Texte proposé
Malheureusement, les possibilités dépistées par les observateurs ne sont pas épuisées. En effet, nombre de stocks de poisson exploités, voire peut-être la plus grosse part des stocks supportant une exploitation industrielle massive sont selon John Gulland (1982) des "stocks de migrateurs partagés", c'est-à-dire des stocks qui à un stade quelconque sont sujets à la juridiction de plusieurs Etats, compte tenu d'un schéma régulier de déplacements transfrontières. Souvent, les Etats en cause ne sauraient donc réaliser les objectifs de la conservation ou de la répartition indépendamment des autres Etats. Cela signifie aussi qu'en dépit de son autorité juridique exclusive, l'Etat côtier n'est pas apte à maîtriser entièrement les conditions d'accès aux stocks de sa ZEE. Évidemment, ce dilemme ne se produit pas toujours. En matière de stocks partagés, on se trouve confronté à de multiples situations, qui comportent des éléments différents et présentent divers problèmes.

Cette situation est évoquée à l'article 63(1) de la Convention des Nations Unies sur le droit de la mer: "lorsqu'un même stock de poissons ou des stocks d'espèces associées se trouvent dans les zones économiques exclusives de plusieurs Etats côtiers...". La conduite suivante est prescrite pour les Etats en cause: ils "s'efforcent,... de s'entendre sur les mesures nécessaires pour coordonner et assurer la conservation et le développement de ces stocks, sans préjudice des autres dispositions de la présente partie". Pour qu'un Etat côtier puisse promulguer de meilleures mesures de gestion, il doit souvent rechercher l'accord de l'autre ou des autres Etat(s) côtier(s), concernant une ou plusieurs mesures relatives aux stocks cibles. En outre, ces Etats sont requis de rechercher l'accord quant aux "stocks associés" qui peuvent être des stocks qu'aucun de ces Etats n'est intéressé à exploiter.

Parties de l'exercice
a – Recopiez le passage du texte sur les stocks de poissons partagés, de « Cette situation est » à « intéressé à exploiter. ».
b – Pour chaque affirmation, dites par oui ou par non si elle concorde avec le texte sur les stocks de poissons partagés, puis citez mot pour mot les mots du texte qui tranchent. (i) Le texte s'appuie sur John Gulland, avec la date 1982. (ii) L'Etat côtier contrôle entièrement l'accès aux stocks de sa ZEE. (iii) L'article 63(1) de la Convention des Nations Unies sur le droit de la mer traite de cette situation.
La liste ci-dessous ne compte pas pour ce travail.

Bloc de données
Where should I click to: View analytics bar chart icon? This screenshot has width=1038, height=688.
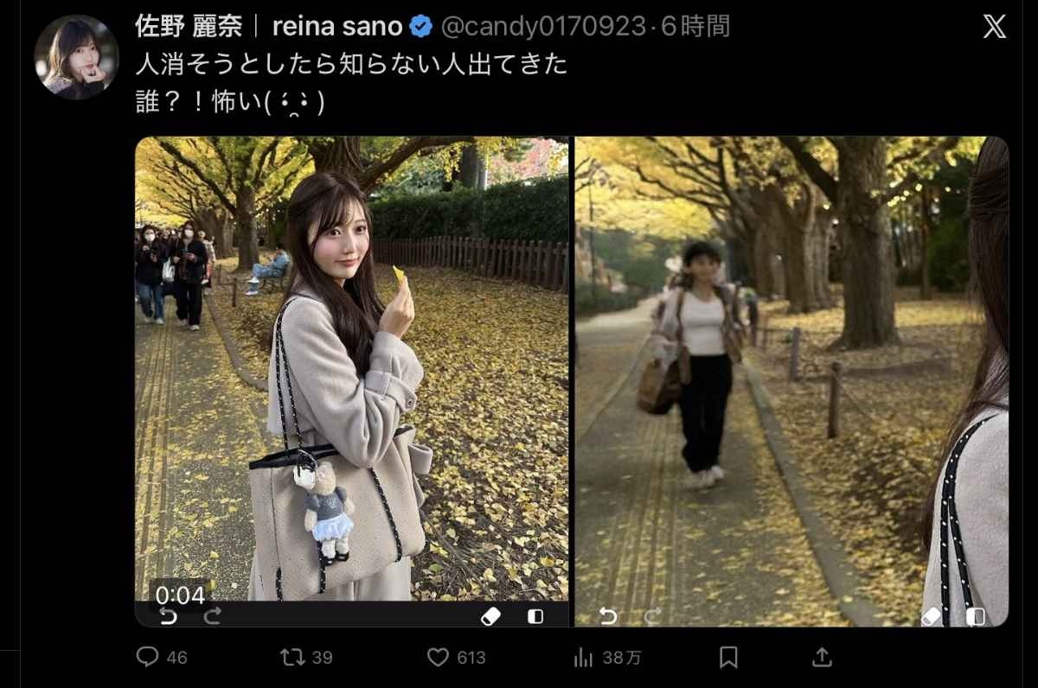click(x=583, y=658)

Liste des réponses
a –
Cette situation est évoquée à l'article 63(1) de la Convention des Nations Unies sur le droit de la mer: "lorsqu'un même stock de poissons ou des stocks d'espèces associées se trouvent dans les zones économiques exclusives de plusieurs Etats côtiers...". La conduite suivante est prescrite pour les Etats en cause: ils "s'efforcent,... de s'entendre sur les mesures nécessaires pour coordonner et assurer la conservation et le développement de ces stocks, sans préjudice des autres dispositions de la présente partie". Pour qu'un Etat côtier puisse promulguer de meilleures mesures de gestion, il doit souvent rechercher l'accord de l'autre ou des autres Etat(s) côtier(s), concernant une ou plusieurs mesures relatives aux stocks cibles. En outre, ces Etats sont requis de rechercher l'accord quant aux "stocks associés" qui peuvent être des stocks qu'aucun de ces Etats n'est intéressé à exploiter.

b –
(i) Oui : « selon John Gulland (1982) ».
(ii) Non : « l'Etat côtier n'est pas apte à maîtriser entièrement les conditions d'accès aux stocks de sa ZEE ».
(iii) Oui : « Cette situation est évoquée à l'article 63(1) de la Convention des Nations Unies sur le droit de la mer ».